> TASK TO COMPLETE: Only an exact repetition of the lines from the one that holds "Carlisle (198, 2194)" to the end of the records is wanted.

> Collected data entries:

□ □ □ □

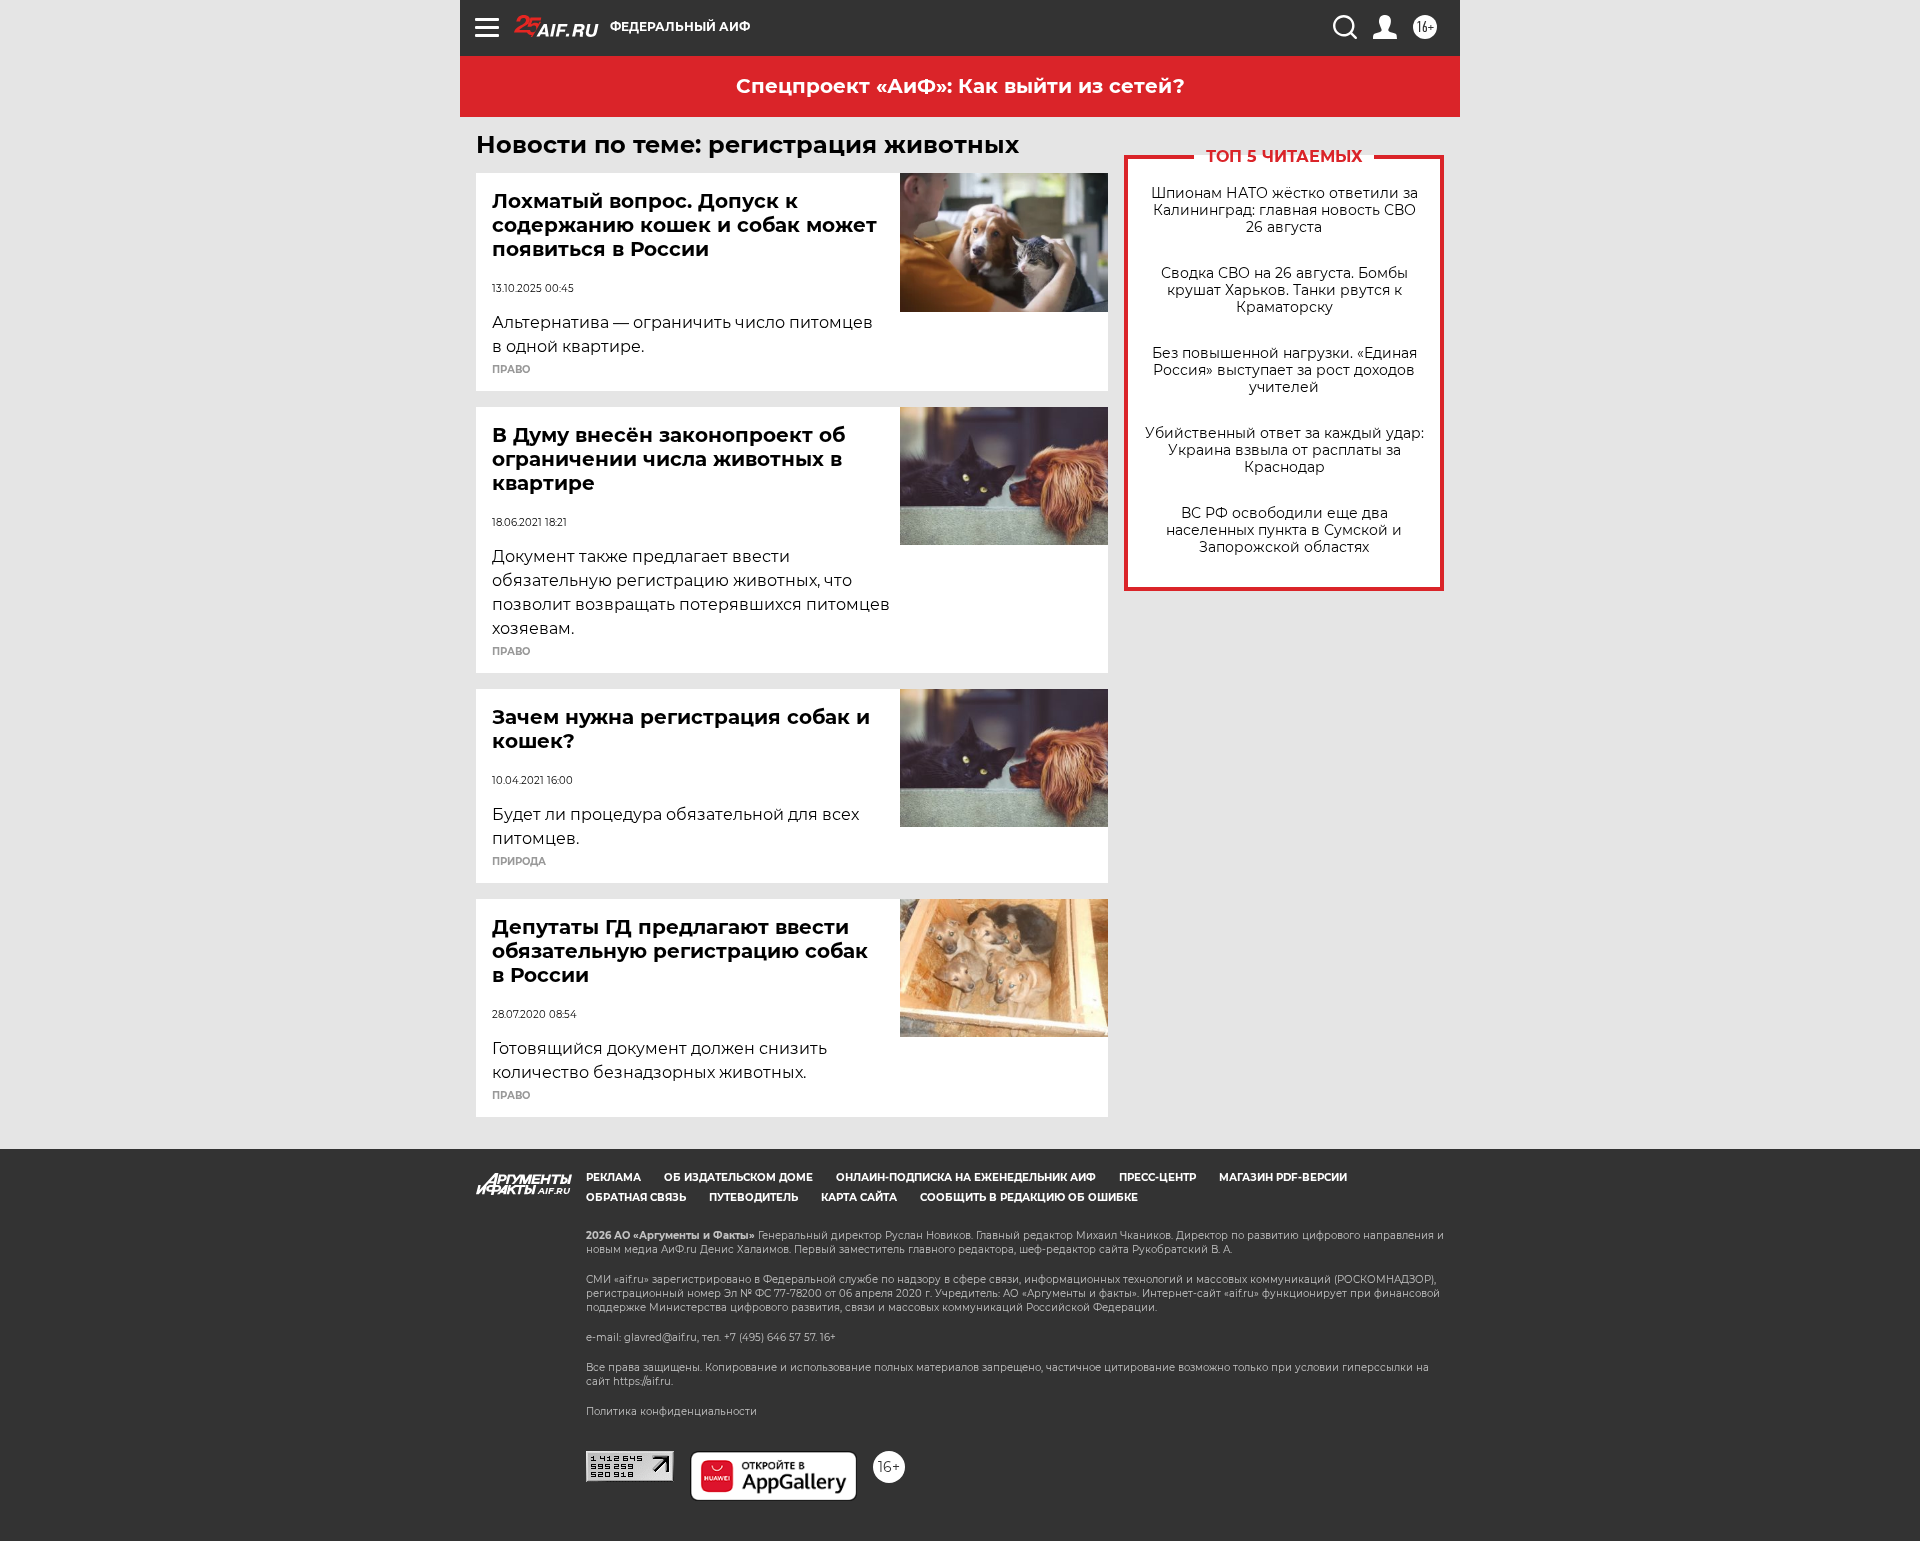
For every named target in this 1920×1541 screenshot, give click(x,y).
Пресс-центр (1157, 1177)
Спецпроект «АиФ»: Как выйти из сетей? (960, 86)
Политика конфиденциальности (671, 1411)
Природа (519, 862)
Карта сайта (859, 1197)
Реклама (613, 1177)
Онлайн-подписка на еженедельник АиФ (966, 1177)
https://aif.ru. (643, 1381)
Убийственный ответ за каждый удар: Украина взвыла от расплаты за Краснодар (1284, 450)
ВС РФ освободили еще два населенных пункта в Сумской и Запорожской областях (1284, 530)
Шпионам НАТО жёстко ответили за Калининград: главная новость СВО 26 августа (1284, 210)
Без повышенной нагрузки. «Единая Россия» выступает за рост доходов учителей (1284, 370)
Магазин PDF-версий (1283, 1177)
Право (511, 370)
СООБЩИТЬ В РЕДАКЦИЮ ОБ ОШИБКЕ (1029, 1197)
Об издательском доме (738, 1177)
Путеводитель (753, 1197)
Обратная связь (636, 1197)
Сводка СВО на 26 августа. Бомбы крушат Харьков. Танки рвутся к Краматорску (1284, 290)
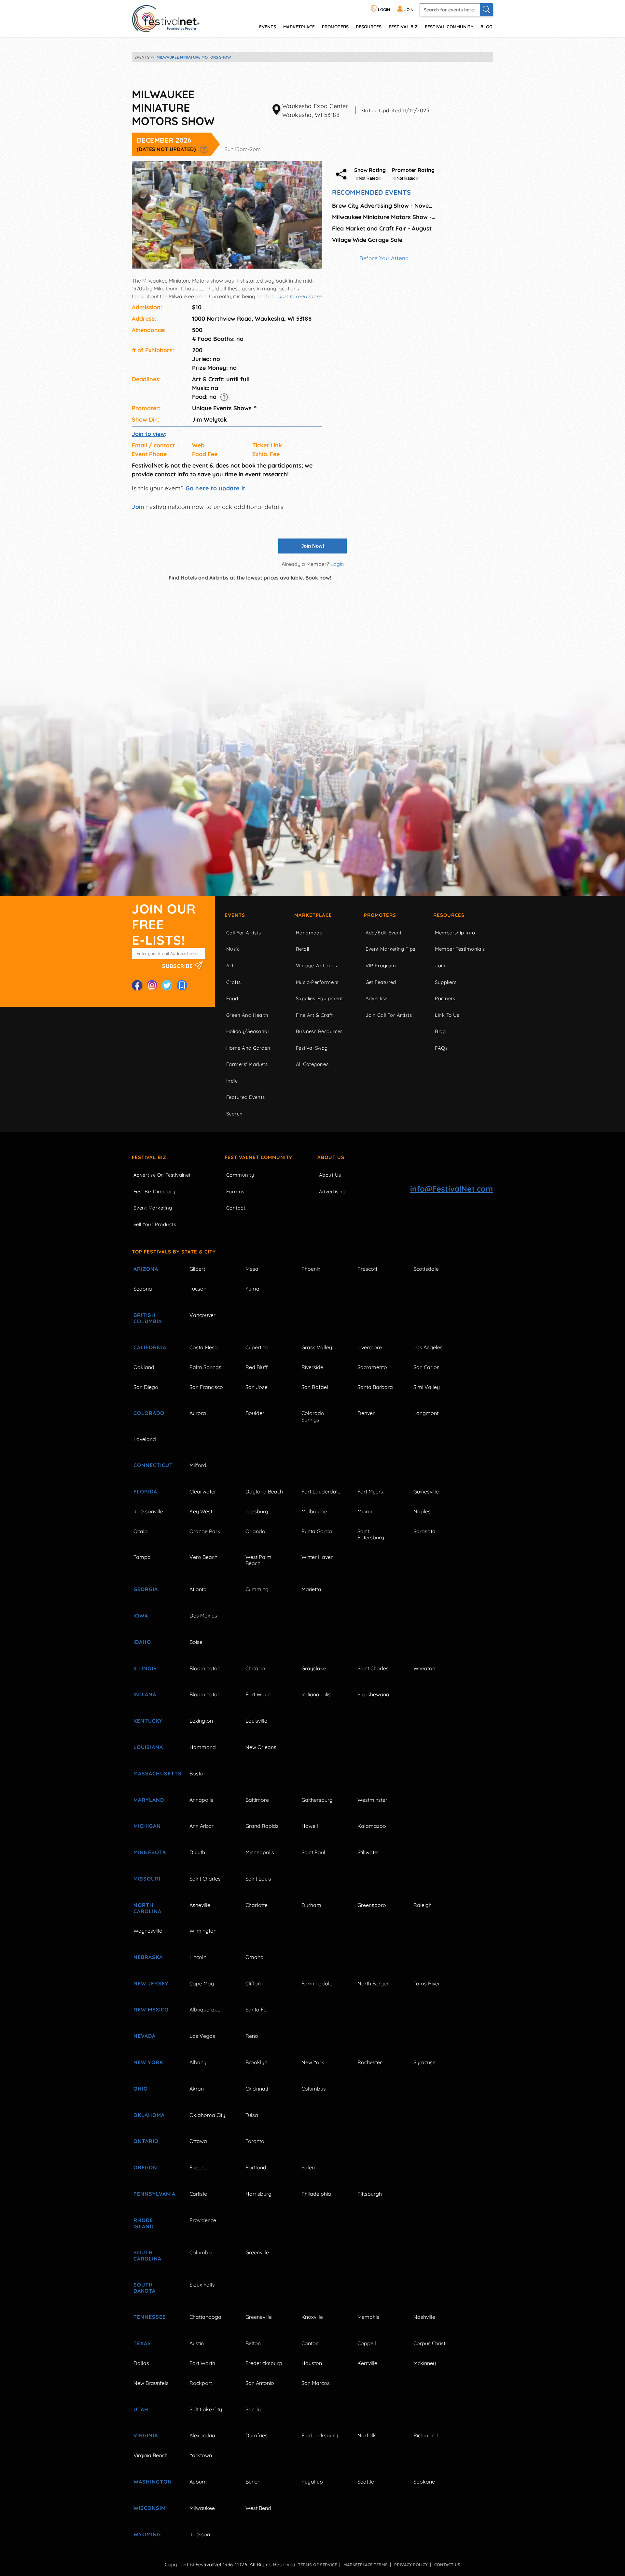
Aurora (197, 1413)
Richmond (425, 2435)
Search (234, 1114)
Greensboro (371, 1905)
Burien (252, 2481)
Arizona (145, 1269)
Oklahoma (149, 2115)
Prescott (367, 1269)
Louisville (256, 1720)
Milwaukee (202, 2508)
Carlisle (198, 2194)
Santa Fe (256, 2009)
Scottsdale (426, 1269)
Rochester (369, 2062)
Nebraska (148, 1957)
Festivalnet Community (258, 1157)
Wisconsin (149, 2508)
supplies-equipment (319, 998)
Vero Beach (203, 1557)
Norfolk (366, 2435)
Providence (202, 2220)
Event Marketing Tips (390, 949)
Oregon (145, 2167)
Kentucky (148, 1720)
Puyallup (312, 2481)
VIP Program (381, 965)
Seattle (365, 2481)
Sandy (253, 2409)
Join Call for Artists (389, 1015)
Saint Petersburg (370, 1534)
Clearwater (202, 1491)
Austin (196, 2343)
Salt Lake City (205, 2409)
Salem (309, 2167)
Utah (140, 2409)
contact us (447, 2564)
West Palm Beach (258, 1560)
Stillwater (368, 1852)
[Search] (486, 9)
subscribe (178, 966)
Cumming (257, 1589)
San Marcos (315, 2383)
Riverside (312, 1367)
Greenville (257, 2252)
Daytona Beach (264, 1491)
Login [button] (337, 564)
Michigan (147, 1826)
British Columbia (147, 1318)
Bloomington (204, 1668)
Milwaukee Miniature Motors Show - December (384, 217)
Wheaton (424, 1668)
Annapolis (201, 1800)
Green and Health (247, 1015)
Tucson (197, 1288)
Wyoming (147, 2534)
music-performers (317, 982)
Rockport (200, 2383)
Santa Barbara (375, 1387)
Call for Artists (243, 933)
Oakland (143, 1367)
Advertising (332, 1191)
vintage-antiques (316, 965)
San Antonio (259, 2383)
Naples (422, 1511)
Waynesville (147, 1930)
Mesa (251, 1269)
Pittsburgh (369, 2194)
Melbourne (314, 1511)
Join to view (148, 434)
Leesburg (256, 1511)
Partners (445, 998)
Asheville (199, 1905)
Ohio (140, 2088)
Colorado (148, 1413)
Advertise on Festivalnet (162, 1175)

□ □ □ □

> SOLUTION TO THIS TASK:
Carlisle (198, 2194)
Santa Fe (256, 2009)
Scottsdale (426, 1269)
Rochester (369, 2062)
Nebraska (148, 1957)
Festivalnet Community (258, 1157)
Wisconsin (149, 2508)
supplies-equipment (319, 998)
Vero Beach (203, 1557)
Norfolk (366, 2435)
Providence (202, 2220)
Event Marketing Tips (390, 949)
Oregon (145, 2167)
Kentucky (148, 1720)
Puyallup (312, 2481)
VIP Program (381, 965)
Seattle (365, 2481)
Sandy (253, 2409)
Join Call for Artists (389, 1015)
Saint Petersburg (370, 1534)
Clearwater (202, 1491)
Austin (196, 2343)
Salt Lake City (205, 2409)
Salem (309, 2167)
Utah (140, 2409)
contact us (447, 2564)
West Palm Beach (258, 1560)
Stillwater (368, 1852)
[Search] (486, 9)
subscribe (178, 966)
Cumming (257, 1589)
San Marcos (315, 2383)
Riverside (312, 1367)
Greenville (257, 2252)
Daytona Beach (264, 1491)
Login [button] (337, 564)
Michigan (147, 1826)
British Columbia (147, 1318)
Bloomington (204, 1668)
Milwaukee Miniature Motors Show - December (384, 217)
Wheaton (424, 1668)
Annapolis (201, 1800)
Green and Health (247, 1015)
Tucson (197, 1288)
Wyoming (147, 2534)
music-performers (317, 982)
Rockport (200, 2383)
Santa Barbara (375, 1387)
Call for Artists (243, 933)
Oakland (143, 1367)
Advertising (332, 1191)
vintage-antiques (316, 965)
San Antonio (259, 2383)
Naples (422, 1511)
Waynesville (147, 1930)
Mesa (251, 1269)
Pittsburgh (369, 2194)
Melbourne (314, 1511)
Join to view (148, 434)
Leesburg (256, 1511)
Partners (445, 998)
Asheville (199, 1905)
Ohio (140, 2088)
Colorado (148, 1413)
Advertise on Festivalnet (162, 1175)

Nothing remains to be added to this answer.